• [WORK INSTRUCTIONS]
From the excerpt about the Jackson Hole High School lawsuit, reproduce the passage that starts with "According to the" and ends after "was becoming worse.".

School officials at Jackson Hole High School and administrators at Teton County School District Number 1 are named in the lawsuit, which argues that “rape culture” is prevalent at the school. “The issue at JHHS is systemic, and the culture, predatory,” lawyers wrote. “Consent is not a value. Coercion is the baseline.”

According to the lawsuit, filed in US District Court for the District of Wyoming on December 30, the girl attended the Homecoming Dance as a freshman in 2017, and a kiss with her date quickly turned into an assault. She was subsequently raped, the lawsuit asserts, a few weeks later by the same classmate, this time at a football game. The boy “continued to hold [her] down and assault her. She pleaded with him to stop. She tried to push him off,” the suit states.

The girl’s grades started to fall after that, and the suit states she was harassed at school frequently, despite February meetings between her parents and school counselors and administrators. School officials learned of the rape at those meetings, along with the girl’s pregnancy and abortion, as they tried to figure out why her grades were suffering and her depression was becoming worse.

A few months later, she attempted suicide, which her family members, thankfully, stopped. After receiving treatment for her mental health, she claims she was raped again, this time by a different student. She has since moved to another state.

It wasn’t until September 2018, the lawsuit states, that the school resource officer received a report of the alleged rape, which happened nearly a year earlier. “When plaintiff reported to TCSD administrators that she had been raped by TCSD students and pled for help, the very administrators that were charged with protecting plaintiff ignored and betrayed her, telling her that ‘boys will be boys,'” the suit states.

The lawsuit challenges school officials’ conduct under Title IX, the US law that prohibits schools from discriminating against students on the basis of sex, and under the legal requirement that school officials immediately report any suspicion of abuse to appropriate child protective or law enforcement officials.

With similar reporting requirements in Indiana, the Indiana Supreme Court held in a similar case in 2014, where administrators took a long time to report suspected abuse, “In sum, it appears from the record as though when time was of the essence, [a school official] dawdled, delayed, and did seemingly everything he could to not contact [child protective services] or the police. It is therefore a reasonable inference to draw, from this evidence, that [the school official] knowingly failed to ‘immediately’ report the child abuse as he was obligated to do by statute.”

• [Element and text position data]
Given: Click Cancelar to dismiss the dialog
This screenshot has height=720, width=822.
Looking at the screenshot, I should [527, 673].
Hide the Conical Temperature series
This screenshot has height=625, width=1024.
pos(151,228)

• [COMPLETED TASK]
According to the lawsuit, filed in US District Court for the District of Wyoming on December 30, the girl attended the Homecoming Dance as a freshman in 2017, and a kiss with her date quickly turned into an assault. She was subsequently raped, the lawsuit asserts, a few weeks later by the same classmate, this time at a football game. The boy “continued to hold [her] down and assault her. She pleaded with him to stop. She tried to push him off,” the suit states.

The girl’s grades started to fall after that, and the suit states she was harassed at school frequently, despite February meetings between her parents and school counselors and administrators. School officials learned of the rape at those meetings, along with the girl’s pregnancy and abortion, as they tried to figure out why her grades were suffering and her depression was becoming worse.